Prendre la guerre par ce prisme est une grande idée de cinéma. On sort de la salle grandi et beaucoup plus conscient de ce que peuvent endurer des millions de personnes à travers le monde, que ce soit dans cette guerre ou une autre. Et que les civils deviennent la chair à canon des guerres d’aujourd’hui parfois en lieu et place des combattants professionnels. On ne sortira jamais de ce grand appartement où vivent une famille à priori aisée (comme quoi aucune classe sociale n’échappe à la guerre), leur bonne et un jeune couple de l’immeuble qu’ils hébergent depuis que leur logement a été détruit. Durant une petite heure et demie (le long-métrage a le mérite d’être court et intense), on vit leur souffrance, on ressent leurs peurs et on comprend leur désarroi. C’est un petit peu long au démarrage et des mini-intrigues amoureuses apparaissent inutiles face à la force du propos. Des petits défauts dérisoires au regard de l’impact émotionnel et moral de cette œuvre atypique.

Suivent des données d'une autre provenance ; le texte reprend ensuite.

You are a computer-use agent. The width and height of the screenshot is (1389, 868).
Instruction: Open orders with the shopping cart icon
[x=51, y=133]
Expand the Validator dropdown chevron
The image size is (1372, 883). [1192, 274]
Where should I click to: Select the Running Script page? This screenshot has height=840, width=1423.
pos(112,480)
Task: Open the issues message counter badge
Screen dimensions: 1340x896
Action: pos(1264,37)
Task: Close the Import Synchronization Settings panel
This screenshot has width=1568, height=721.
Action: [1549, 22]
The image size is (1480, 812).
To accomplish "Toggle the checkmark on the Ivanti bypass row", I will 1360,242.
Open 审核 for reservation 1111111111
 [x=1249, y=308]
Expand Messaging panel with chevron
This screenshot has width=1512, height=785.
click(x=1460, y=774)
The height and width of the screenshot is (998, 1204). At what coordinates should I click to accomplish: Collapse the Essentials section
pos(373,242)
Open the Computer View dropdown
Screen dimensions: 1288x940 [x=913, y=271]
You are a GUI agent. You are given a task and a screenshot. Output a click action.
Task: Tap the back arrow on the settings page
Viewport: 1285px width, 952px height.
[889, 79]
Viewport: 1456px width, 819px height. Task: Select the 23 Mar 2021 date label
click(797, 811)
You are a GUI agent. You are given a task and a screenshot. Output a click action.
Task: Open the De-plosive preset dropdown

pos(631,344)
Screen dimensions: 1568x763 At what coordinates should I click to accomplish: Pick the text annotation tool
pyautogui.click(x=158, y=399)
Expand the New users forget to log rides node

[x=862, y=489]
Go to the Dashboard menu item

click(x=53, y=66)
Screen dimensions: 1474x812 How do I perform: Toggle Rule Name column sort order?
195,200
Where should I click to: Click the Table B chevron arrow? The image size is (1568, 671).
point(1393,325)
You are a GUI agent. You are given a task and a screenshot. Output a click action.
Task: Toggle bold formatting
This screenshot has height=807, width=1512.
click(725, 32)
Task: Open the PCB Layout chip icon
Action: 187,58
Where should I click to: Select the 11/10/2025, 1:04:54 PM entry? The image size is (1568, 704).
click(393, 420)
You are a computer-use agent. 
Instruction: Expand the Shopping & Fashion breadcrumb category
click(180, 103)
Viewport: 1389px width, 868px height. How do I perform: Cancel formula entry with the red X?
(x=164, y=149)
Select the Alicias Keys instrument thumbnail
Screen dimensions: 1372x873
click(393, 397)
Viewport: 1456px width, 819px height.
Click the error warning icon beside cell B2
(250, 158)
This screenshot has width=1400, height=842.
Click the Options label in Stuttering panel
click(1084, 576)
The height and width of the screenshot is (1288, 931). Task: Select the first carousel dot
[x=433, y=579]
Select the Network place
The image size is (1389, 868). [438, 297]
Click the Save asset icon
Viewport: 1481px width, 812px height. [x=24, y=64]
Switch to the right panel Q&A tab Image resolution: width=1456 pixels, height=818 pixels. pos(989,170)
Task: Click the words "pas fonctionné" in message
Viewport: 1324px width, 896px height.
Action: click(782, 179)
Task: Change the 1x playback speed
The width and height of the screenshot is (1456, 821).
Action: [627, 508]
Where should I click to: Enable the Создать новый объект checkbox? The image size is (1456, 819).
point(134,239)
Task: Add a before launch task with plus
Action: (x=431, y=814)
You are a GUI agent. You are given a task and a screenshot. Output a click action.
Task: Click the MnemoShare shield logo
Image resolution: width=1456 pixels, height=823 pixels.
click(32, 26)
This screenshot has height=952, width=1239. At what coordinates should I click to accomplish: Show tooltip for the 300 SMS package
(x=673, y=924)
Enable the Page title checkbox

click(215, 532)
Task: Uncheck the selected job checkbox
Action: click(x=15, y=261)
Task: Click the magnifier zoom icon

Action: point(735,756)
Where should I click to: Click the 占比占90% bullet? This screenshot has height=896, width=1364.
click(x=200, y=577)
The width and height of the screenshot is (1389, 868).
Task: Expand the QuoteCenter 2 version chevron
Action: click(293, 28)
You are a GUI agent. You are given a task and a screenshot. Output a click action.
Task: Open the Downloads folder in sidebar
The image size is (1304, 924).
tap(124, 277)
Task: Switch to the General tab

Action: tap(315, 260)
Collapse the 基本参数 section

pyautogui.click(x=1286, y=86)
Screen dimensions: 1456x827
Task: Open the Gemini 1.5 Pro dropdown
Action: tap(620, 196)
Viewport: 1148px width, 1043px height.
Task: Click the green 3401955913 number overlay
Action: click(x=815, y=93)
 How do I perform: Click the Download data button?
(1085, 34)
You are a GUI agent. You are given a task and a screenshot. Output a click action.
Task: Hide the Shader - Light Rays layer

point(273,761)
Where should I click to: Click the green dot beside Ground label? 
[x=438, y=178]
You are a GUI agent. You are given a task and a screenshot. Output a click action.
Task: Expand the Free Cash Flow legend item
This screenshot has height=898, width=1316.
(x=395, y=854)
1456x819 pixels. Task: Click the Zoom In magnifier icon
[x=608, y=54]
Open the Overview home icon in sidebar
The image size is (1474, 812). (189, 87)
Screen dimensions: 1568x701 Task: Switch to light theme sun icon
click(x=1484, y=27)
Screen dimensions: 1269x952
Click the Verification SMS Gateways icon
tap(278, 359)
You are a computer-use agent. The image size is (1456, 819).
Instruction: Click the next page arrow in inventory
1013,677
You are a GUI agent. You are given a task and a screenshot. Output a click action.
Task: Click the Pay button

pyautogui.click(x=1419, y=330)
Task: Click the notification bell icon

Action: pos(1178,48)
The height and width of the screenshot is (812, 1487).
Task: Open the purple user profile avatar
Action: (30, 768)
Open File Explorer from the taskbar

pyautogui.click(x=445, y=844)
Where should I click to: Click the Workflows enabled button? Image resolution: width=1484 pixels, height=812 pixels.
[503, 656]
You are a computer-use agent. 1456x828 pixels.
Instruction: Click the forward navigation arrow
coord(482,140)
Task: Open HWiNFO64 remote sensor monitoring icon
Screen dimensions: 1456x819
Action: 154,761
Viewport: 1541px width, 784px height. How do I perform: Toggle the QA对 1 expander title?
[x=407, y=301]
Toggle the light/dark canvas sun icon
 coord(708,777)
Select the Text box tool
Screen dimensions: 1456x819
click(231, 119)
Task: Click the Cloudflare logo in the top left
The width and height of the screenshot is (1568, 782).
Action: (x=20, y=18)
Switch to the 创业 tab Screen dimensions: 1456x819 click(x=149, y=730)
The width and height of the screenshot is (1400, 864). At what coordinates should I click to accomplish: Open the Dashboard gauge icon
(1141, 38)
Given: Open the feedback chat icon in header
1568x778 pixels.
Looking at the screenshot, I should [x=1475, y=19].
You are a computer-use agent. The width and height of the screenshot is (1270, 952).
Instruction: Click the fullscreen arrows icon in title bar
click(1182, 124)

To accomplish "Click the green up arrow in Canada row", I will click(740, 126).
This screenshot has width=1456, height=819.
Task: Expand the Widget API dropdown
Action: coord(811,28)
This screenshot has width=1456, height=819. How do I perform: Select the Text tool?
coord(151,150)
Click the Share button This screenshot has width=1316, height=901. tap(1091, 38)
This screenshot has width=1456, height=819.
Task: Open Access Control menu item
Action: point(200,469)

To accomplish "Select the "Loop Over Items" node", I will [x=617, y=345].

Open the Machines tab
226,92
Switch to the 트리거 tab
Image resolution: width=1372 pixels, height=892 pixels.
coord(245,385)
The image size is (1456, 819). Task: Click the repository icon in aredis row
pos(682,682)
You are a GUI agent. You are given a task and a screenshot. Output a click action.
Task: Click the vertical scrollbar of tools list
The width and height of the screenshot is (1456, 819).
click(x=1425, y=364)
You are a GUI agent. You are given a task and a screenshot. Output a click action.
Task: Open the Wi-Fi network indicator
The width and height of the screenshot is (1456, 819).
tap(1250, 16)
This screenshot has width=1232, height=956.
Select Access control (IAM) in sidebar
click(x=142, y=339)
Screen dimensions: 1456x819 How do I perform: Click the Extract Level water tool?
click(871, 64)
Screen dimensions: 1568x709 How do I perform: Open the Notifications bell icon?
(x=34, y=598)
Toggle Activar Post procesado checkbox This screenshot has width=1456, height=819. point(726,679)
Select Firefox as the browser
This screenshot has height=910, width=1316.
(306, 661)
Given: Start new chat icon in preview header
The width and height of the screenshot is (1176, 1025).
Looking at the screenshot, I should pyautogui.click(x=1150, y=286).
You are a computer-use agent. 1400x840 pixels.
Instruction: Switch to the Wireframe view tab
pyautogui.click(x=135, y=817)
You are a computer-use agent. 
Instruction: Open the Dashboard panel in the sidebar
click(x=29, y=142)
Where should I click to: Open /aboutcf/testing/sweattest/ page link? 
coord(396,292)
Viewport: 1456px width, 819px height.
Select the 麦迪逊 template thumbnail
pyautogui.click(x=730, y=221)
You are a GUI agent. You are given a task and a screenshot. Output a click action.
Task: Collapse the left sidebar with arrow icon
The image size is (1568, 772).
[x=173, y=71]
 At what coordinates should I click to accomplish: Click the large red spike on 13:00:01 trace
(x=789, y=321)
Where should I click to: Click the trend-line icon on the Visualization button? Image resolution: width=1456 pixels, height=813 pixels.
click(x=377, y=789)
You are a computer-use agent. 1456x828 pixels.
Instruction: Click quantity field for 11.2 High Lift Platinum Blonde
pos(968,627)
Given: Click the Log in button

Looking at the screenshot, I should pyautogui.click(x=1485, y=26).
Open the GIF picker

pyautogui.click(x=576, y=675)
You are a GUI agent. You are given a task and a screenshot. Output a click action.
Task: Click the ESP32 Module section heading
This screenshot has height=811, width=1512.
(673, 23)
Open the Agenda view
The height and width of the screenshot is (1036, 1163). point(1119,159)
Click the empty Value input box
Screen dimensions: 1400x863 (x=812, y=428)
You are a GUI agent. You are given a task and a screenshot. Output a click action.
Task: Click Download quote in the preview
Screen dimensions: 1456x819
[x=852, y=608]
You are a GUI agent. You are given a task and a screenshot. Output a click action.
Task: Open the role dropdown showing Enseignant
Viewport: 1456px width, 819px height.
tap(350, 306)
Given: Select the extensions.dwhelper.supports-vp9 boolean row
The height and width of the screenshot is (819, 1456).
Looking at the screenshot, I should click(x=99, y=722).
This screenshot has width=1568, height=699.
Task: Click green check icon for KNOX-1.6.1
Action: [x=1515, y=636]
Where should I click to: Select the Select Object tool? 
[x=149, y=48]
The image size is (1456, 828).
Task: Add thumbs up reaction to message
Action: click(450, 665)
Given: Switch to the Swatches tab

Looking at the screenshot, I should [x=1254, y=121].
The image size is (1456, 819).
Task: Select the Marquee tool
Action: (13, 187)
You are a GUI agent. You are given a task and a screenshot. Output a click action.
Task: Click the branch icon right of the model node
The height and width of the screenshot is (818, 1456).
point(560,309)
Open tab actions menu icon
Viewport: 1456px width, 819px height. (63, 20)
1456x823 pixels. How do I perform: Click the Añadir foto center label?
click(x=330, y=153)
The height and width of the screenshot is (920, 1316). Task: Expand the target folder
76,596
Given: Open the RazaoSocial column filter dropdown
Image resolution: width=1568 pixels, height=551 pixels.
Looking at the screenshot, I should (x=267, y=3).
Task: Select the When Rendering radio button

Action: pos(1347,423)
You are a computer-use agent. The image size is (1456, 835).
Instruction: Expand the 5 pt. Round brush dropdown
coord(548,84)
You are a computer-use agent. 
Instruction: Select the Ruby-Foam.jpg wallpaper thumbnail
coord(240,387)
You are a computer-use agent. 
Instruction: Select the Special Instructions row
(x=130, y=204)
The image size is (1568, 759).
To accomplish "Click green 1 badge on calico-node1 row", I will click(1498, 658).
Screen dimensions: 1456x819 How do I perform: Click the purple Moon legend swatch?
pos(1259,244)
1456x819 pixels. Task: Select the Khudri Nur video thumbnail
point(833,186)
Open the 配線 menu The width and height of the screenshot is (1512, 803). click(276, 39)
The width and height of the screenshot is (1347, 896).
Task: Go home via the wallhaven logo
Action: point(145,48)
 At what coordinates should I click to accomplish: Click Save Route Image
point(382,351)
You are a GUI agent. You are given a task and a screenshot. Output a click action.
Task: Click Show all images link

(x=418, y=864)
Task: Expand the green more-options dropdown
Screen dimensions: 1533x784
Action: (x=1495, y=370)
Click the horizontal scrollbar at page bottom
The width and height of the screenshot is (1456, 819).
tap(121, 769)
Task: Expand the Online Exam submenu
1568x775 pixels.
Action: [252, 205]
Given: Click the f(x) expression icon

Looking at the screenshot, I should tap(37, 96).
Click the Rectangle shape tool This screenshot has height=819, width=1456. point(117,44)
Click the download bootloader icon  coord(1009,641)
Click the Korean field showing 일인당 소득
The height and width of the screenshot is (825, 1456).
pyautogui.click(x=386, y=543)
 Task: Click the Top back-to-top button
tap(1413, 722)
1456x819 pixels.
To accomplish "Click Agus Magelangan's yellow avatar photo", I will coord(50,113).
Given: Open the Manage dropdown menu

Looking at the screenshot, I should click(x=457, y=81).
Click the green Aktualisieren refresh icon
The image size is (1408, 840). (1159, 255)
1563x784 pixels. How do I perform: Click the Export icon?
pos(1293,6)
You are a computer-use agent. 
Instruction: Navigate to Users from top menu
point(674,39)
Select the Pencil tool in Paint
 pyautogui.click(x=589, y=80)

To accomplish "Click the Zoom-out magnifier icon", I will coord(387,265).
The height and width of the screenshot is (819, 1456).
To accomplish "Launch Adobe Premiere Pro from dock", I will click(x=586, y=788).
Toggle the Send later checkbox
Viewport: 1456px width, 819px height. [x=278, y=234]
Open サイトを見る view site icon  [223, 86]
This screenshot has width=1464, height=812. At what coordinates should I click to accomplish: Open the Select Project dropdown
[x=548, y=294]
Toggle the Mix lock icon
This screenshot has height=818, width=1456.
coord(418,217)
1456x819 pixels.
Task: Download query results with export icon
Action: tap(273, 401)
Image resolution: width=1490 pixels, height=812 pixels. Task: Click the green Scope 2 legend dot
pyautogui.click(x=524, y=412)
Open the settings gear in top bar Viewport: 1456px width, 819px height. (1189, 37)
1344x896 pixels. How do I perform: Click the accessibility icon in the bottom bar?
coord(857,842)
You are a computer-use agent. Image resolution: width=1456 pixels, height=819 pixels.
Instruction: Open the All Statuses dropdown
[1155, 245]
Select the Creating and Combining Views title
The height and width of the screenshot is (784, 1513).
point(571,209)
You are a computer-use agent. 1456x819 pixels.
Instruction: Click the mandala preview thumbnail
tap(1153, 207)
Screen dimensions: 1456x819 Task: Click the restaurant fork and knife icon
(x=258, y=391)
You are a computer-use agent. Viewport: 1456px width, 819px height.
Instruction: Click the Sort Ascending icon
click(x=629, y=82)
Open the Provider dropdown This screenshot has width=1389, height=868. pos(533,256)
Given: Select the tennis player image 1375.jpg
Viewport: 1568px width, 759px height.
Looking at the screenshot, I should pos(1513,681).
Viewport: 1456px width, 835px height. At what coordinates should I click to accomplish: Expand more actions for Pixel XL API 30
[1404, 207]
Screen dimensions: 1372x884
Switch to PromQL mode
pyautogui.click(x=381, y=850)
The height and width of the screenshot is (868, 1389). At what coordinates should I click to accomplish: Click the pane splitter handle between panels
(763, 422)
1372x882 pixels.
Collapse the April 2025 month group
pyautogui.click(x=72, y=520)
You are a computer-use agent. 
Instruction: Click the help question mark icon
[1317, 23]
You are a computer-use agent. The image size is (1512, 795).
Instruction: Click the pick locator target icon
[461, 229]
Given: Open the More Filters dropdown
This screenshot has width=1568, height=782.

Le constat est pessimiste et le film semble annoncer que cette journée est la répétition de centaines d’autres avant et après. Mais il montre aussi la dignité d’un peuple divisé entre ceux qui veulent partir et ceux qui ne quitteront leur pays pour rien au monde. Centré autour d’une scène d’horreur de tous les jours difficilement soutenable mais pleine de tension, le cinéaste ne se fait cependant jamais voyeur. Il nous met face au visage les atrocités commises en temps de guerre devenues des banalités, où plus aucune loi si ce n’est celle du plus fort ne prévaut. Le travail sur le son des bruits de guerre au loin ou tout près est sensationnel et nous fait avoir peur avec les occupants de l’appartement. « Une famille syrienne » n’est pas un film d’abord facile ; mais c’est assurément un film nécessaire qui montre la guerre du point de vue des civils, tout comme leur quotidien fait de privations et d’enfermement, ce n’est pas si souvent.